**What you are asked to do:** Where in the entries below does "dropdown" appear? Copy every line that has it.

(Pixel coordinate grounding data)
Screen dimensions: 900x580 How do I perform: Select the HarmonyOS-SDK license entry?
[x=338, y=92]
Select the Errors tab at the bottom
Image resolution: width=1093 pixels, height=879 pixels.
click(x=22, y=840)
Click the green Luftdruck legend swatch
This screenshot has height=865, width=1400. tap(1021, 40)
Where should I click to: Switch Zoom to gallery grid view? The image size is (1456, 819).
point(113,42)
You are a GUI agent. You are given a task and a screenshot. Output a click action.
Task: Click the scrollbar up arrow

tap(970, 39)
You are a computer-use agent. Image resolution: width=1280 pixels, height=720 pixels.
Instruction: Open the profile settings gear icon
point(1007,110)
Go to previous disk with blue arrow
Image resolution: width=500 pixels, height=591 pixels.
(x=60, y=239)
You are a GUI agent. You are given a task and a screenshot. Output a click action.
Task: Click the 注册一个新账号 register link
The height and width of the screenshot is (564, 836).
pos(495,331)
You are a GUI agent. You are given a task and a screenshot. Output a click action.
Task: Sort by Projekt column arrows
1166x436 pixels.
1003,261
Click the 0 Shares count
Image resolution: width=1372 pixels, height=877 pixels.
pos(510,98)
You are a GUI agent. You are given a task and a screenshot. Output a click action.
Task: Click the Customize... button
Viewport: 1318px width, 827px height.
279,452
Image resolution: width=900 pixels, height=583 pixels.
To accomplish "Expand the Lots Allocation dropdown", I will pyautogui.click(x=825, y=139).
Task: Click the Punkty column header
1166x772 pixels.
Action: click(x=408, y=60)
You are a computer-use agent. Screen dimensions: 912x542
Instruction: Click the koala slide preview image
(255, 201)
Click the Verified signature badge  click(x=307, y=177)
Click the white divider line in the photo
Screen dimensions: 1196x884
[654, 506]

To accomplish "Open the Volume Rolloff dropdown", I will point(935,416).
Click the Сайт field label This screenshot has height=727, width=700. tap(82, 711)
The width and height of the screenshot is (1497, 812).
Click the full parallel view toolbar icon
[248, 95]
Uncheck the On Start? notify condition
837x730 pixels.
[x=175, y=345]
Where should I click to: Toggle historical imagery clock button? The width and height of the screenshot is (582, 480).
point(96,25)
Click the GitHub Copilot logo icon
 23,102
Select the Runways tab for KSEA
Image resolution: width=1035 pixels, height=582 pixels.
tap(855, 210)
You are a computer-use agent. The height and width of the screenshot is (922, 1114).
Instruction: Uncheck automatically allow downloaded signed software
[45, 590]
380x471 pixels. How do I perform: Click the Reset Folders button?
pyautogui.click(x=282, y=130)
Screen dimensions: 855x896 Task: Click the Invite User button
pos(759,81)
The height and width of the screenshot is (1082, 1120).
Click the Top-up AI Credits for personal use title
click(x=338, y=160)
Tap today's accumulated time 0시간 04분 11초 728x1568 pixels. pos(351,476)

**Completed exercise:**
To accomplish "Expand the Lots Allocation dropdown", I will pyautogui.click(x=825, y=139).
To accomplish "Open the Volume Rolloff dropdown", I will point(935,416).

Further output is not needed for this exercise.